Home, of course, is the United States. And though TOVO is headquartered in Barcelona, Beane frequently travels to the U.S. to host clinics and recruit players and coaches to visit TOVO. Soccer has become a big business the world over; three of the five most valuable sports teams are in soccer (Manchester United, Barcelona and Real Madrid). Consequently, politics factors into the sport at all levels, including at youth clubs. That is why Beane says it’s important that TOVO is club neutral.

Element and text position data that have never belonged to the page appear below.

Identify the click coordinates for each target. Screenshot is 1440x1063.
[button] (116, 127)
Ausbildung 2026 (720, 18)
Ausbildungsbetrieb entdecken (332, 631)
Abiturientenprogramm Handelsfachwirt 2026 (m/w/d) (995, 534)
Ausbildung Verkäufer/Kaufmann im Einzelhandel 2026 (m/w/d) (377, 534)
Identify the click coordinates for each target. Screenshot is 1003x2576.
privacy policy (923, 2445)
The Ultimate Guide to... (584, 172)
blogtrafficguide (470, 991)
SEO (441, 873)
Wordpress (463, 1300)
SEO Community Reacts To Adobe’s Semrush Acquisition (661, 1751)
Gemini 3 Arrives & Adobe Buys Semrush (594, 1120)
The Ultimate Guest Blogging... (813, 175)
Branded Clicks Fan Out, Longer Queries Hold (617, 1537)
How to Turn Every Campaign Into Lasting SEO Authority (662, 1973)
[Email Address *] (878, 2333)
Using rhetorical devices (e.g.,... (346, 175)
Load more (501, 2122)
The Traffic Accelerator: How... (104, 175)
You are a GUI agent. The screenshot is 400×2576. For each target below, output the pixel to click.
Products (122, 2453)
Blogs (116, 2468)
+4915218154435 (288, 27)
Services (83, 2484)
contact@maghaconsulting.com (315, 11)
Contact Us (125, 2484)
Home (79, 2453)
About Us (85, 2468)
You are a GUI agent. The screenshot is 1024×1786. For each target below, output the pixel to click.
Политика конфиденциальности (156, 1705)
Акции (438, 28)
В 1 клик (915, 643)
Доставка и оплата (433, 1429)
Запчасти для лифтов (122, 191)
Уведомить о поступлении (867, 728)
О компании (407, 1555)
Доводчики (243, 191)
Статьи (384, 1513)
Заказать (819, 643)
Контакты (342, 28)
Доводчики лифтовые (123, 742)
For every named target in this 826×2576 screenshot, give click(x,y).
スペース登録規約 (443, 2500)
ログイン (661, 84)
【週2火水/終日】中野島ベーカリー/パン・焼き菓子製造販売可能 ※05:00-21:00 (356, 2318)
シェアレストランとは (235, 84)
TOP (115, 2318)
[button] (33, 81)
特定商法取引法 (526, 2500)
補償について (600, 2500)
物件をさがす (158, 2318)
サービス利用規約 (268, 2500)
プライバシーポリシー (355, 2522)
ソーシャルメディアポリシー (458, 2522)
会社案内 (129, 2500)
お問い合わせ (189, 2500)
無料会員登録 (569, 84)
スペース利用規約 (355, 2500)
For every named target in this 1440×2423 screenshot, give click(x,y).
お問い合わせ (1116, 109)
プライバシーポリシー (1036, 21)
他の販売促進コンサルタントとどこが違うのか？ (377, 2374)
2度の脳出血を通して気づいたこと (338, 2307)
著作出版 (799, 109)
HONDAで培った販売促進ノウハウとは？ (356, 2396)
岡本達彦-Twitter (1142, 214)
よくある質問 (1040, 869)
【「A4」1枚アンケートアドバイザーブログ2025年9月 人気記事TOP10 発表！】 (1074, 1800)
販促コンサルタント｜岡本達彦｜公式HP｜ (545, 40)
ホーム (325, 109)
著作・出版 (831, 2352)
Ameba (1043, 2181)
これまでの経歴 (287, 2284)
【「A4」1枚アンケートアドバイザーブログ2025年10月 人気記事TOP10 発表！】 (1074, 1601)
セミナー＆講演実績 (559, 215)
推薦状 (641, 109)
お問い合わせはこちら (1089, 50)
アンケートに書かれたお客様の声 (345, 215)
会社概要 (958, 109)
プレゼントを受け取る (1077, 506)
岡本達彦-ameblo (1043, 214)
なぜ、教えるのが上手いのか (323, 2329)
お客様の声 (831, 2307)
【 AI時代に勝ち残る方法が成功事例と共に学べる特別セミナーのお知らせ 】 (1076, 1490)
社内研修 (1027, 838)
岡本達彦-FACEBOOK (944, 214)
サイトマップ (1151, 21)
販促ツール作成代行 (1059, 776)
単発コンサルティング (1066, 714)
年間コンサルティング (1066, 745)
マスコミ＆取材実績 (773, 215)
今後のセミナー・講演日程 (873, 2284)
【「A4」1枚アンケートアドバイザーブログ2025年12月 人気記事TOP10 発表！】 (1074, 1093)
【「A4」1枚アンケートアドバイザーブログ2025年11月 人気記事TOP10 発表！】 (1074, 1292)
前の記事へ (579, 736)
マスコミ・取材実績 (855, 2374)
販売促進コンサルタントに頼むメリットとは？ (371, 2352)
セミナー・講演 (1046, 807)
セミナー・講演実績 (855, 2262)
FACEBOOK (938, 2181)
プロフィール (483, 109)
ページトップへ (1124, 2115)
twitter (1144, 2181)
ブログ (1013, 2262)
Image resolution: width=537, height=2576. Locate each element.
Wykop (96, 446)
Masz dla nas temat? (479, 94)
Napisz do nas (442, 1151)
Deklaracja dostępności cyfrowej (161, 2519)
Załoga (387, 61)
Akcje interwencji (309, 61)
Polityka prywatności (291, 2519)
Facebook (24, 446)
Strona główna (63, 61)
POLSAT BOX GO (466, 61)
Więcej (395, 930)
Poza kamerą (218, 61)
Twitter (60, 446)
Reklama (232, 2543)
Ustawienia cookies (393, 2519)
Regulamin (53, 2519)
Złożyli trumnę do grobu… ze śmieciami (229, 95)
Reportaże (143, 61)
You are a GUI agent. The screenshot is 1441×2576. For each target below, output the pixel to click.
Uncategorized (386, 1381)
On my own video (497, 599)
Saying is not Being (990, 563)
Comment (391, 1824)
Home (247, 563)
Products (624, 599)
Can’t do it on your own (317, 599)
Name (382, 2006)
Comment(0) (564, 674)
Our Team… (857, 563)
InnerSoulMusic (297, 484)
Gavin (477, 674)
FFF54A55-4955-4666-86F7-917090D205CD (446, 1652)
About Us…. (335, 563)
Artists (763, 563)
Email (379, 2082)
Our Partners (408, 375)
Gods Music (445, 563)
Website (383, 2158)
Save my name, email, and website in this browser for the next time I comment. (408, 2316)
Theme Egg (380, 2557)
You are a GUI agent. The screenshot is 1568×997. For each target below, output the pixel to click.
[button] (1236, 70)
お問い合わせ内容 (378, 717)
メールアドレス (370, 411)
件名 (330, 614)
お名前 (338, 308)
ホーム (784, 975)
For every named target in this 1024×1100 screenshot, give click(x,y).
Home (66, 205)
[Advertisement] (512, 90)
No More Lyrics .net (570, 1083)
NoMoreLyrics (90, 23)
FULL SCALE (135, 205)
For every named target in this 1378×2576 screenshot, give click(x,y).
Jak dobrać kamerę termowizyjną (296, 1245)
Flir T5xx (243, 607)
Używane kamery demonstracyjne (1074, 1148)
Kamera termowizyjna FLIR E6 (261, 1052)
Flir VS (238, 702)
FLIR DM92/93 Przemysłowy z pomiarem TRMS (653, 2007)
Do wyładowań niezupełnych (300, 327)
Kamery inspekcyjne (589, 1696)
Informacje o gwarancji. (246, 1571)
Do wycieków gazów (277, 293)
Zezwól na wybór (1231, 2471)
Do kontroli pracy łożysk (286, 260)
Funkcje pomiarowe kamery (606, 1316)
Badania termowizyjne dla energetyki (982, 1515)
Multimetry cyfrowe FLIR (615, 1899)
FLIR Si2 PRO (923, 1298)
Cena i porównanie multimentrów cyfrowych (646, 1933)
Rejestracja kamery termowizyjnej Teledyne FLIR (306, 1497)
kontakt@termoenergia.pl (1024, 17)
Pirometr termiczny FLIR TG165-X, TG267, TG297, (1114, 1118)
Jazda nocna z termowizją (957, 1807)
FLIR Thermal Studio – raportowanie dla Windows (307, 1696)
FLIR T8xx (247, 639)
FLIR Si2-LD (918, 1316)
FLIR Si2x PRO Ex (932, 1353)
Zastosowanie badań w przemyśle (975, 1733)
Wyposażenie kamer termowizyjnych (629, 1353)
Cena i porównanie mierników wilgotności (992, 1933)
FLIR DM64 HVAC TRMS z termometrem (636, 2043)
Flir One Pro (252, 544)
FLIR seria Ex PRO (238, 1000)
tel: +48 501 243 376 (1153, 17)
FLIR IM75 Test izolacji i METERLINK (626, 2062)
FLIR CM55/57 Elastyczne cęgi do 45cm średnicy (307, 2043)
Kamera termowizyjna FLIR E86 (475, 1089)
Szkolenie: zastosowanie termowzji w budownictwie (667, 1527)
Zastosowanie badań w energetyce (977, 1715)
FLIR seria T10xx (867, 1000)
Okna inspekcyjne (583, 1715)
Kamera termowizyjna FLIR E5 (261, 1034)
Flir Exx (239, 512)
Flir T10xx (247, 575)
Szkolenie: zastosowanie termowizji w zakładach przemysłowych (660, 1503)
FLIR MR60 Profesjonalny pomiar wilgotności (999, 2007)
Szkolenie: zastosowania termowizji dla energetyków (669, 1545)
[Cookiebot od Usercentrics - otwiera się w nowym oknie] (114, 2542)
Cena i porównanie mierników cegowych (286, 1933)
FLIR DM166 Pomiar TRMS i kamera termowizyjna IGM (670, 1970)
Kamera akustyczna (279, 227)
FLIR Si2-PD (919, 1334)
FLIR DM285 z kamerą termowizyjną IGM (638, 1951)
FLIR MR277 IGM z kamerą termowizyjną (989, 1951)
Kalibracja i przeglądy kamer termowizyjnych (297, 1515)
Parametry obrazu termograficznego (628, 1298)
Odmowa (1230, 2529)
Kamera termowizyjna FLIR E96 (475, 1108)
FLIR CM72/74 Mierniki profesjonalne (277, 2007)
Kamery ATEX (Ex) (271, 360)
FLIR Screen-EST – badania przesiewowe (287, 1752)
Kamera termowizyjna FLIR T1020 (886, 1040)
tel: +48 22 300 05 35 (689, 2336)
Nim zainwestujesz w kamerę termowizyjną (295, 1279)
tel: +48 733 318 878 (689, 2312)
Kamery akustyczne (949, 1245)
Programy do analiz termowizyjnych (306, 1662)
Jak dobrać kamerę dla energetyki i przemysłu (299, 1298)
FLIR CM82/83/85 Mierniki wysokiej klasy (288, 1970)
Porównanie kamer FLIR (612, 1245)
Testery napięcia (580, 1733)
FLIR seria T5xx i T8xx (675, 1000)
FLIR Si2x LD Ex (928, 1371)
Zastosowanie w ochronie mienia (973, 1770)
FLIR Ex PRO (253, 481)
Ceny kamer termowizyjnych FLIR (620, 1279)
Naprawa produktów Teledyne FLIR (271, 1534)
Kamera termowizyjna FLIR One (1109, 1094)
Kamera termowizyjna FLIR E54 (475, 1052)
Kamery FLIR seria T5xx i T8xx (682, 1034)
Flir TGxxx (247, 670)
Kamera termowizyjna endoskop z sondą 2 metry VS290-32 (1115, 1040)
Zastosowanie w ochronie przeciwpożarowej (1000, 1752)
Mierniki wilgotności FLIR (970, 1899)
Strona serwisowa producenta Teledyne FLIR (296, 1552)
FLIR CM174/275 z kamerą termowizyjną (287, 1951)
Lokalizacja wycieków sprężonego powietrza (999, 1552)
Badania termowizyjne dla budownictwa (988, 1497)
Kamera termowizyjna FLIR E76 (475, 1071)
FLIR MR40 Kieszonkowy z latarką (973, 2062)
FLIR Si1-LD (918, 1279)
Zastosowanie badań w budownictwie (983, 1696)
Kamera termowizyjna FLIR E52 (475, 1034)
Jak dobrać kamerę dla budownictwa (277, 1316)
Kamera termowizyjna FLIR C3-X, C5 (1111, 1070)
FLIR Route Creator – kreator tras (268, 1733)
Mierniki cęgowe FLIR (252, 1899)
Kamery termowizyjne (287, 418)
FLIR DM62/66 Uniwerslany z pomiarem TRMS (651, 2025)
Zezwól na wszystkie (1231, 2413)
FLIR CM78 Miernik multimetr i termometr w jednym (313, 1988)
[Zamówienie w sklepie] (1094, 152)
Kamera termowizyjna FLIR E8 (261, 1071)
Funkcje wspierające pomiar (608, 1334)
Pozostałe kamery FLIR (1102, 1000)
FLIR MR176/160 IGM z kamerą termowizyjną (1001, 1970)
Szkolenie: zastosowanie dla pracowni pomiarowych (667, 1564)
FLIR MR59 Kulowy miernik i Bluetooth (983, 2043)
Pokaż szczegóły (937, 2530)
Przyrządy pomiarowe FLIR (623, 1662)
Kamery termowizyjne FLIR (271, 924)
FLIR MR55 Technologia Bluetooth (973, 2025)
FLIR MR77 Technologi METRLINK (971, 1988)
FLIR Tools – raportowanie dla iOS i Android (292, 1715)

Like Grimes, Jay Gomez attended Beane’s lecture at the (NSCAA) convention in January. Gomez didn’t know Beane but heard about him through his boss, Paul Holocher, the San Jose Earthquakes Development Academy director.
 
“When you go to these things, you usually have coach talk about their team,” says Gomez, a U-15 coach at the Earthquakes Development Academy. “But Todd does more than coach-speak and puts a real educational spin on his and has really strong research. It was pretty easy for me to pay attention to him for an hour.”
 
By March, Gomez traveled to TOVO’s La Masía.
 
“There were 30 coaches from around the globe,” Gomez says, “and we all became fast friends. We chose to go there because we all wanted something different.
 
“It was a once-in-a-lifetime experience.”
 
In October, Gomez returned, this time with his entire family in tow.
 
“It’s a very unique environment to immerse, not just in soccer culture but Catalan culture,” Gomez says. “There’s no substitute for being there.”
 
Beane welcomes players and coaches to TOVO’s La Masía, but he makes clear that he wants to do his part in helping the game grow in the U.S. There’s no shortage of passion among young American players, he says.
 
“The players’ ambition and dedication far surpasses our capacity as coaches to nurture their full potential,” Beane says. “We are not good enough for our children.”
 
Beane sees a few obvious problems.
 
First, U.S. coaches focus on a technique-centric paradigm.
 
“We have produced generations of players who know how to kick the ball but don’t know why, when and where to kick the ball,” Beane says. “We have not mastered cognitive development as coaches. And if we can produce more intelligent players, we can produce more world-class players.”
 
Second, U.S. parents focus too much on results and rankings.
 
“Those are really irrelevant and insignificant,” Beane says. “Johan said, ‘You don’t have to worry at seven years old. Learn, have fun and let that journey unfold as it will.’ But because everyone feels a pressure to play this ranking game, what’s lost is the process of pure development.”
 
Third, U.S. programs are fueled by the mighty dollar.
 
“That is a huge factor in advancing the development of American soccer, which has been dominated for years by a pay-to-play system with elite youth clubs,” Beane says. “That system has, too often, left out talented players from financially struggling families.”
  
Changes could be afoot in the U.S., as the U.S. men’s national team won’t participate in the World Cup next summer. But Beane says cognition and inclusion must be core values if the U.S. is to take the next daunting leap on the world stage.
 
“That same training will not get us into a final of the World Cup,” Beane says. “We cannot repeat the same training we’ve had for 35 years. The responsibility of our sport rests in the hands of coaches.”